Additional Information

Official title The Treatment of Insomnia Comorbid With Sleep Disordered Breathing Using Armodafinil and/or Cognitive Behavioral Therapy for Insomnia
Principal investigator Michael L Perlis, PhD
Description Rationale: Insomnia and sleep disordered breathing are the most common sleep disorders and they tend to be highly comorbid. When they co‐occur, not only is there an increase in cumulative morbidity, but it is likely that these two diseases interact to: promote overall greater illness severity; reduce treatment adherence; and diminish treatment efficacy. The results from the proposed project will provide valuable information on how co‐treatment for these two disorders can promote improved sleep quantity, enhanced sleep quality, better compliance with Positive Airway Pressure (PAP) therapy, and better daytime functioning. Background: There is now substantial evidence that Cognitive Behavioral Therapy for Insomnia (CBT‐I) is efficacious for Primary Insomnia (PI), that it is as potent as sedative hypnotic treatment, and better sustained over time.
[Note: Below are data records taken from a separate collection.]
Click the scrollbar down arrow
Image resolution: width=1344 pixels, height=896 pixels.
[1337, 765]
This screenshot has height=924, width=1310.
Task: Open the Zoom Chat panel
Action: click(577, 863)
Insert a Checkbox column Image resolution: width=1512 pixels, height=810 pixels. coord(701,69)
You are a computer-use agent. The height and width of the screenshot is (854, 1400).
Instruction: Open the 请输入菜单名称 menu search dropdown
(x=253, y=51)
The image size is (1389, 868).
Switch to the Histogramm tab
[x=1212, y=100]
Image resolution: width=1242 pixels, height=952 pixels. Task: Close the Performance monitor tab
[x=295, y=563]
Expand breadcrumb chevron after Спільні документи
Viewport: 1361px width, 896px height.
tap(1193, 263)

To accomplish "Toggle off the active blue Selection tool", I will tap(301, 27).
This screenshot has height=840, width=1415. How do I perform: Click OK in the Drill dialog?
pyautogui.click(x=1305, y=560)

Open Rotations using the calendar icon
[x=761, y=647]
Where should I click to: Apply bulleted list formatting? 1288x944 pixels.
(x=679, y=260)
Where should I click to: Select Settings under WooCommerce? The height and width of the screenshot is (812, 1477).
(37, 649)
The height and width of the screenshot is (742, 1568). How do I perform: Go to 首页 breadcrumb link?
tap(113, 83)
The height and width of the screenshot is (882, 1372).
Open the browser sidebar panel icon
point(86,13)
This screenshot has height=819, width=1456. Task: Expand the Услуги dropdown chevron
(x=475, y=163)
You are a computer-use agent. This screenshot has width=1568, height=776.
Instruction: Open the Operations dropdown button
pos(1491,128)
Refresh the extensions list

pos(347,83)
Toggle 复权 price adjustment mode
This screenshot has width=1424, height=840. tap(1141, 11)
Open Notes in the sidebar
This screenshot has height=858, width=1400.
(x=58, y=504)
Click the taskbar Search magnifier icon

Further, there is now increasing evidence that CBT‐I can be applied to insomnias that are co‐morbid with medical and psychiatric disorders, and with equal efficacy. The evidence for an expanded indication, to date, has been for insomnia comorbid with depression, chronic pain, and cancer. Interestingly, there are very few studies on the efficacy of CBT‐I in insomnia comorbid with other intrinsic sleep disorders, including in patients with Sleep Disordered Breathing (SDB). This is surprising given that insomnia frequently occurs comorbidly with SDB. It is estimated that 40‐60% of patients with SDB also suffer from insomnia. The lack of data regarding the applicability of CBT‐I to insomnia co‐morbid with SDB is likely due to the concern that CBT‐I will be difficult to tolerate in patients with insomnia co‐morbid with SDB given the treatment's tendency to produce acute increases in fatigue, sleepiness, and transient reductions in attention and performance. Accordingly, the investigators of this study propose to conduct a randomized, controlled trial on the effects of Armodafinil alone and in combination with CBT‐I in patients with Insomnia comorbid with SDB. Note: The choice to evaluate Armodafinil as both a monotherapy and an adjuvant therapy to CBT‐I for insomnia has a firm conceptual basis and is supported by preliminary data from our group. The choice to evaluate Armodafinil in patients with insomnia co‐morbid with SDB is further supported by the existing indication for sleepiness in patients with SDB.
Trial information was received from ClinicalTrials.gov and was last updated in June 2016.
Information provided to ClinicalTrials.gov by University of Pennsylvania.